Venezuela's Foreign Minister Jorge Arreaza said Saturday that Chile's President “broke the relationship” between both countries, in an interview with Chilean daily La Tercera.
“(President) Sebastian Piñera broke the relationship with Venezuela, even since the electoral campaign,” he said, commenting the declarations of his Chilean counterpart Roberto Ampuero at the recent assembly of the Organization of the American States in Washington D.C.
“This is a shame, but these are governments following orders,” he added.
The resolution, according to Arreaza, “is breaking the fundamental principles of international law,” especially the "right to non-interference.”
“This is a very strange game that only (U.S. President) Donald Trump's can be promoting, and imperialism, which maintains governments subordinated.”
He criticized Ampuero saying it was easy to just sit in a forum and accuse a government of being a dictatorship, of abusing the people, while having issues internally and abuses against their own people.

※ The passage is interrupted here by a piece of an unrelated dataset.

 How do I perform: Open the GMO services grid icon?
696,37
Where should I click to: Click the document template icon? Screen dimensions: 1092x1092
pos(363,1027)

“This is the reason why there exists the principle of non-interference in domestic affairs of other states, which we respect until we feel attacked as it has just occurred,” he added, saying that sanctions had no effect on Venezuela but lamenting the situation as two neighbor countries owed “respect to each other.”
Chile's ambassador Pedro Ramirez reported on the situation in Venezuela last April to President Michelle Bachelet and was not sent back to Caracas.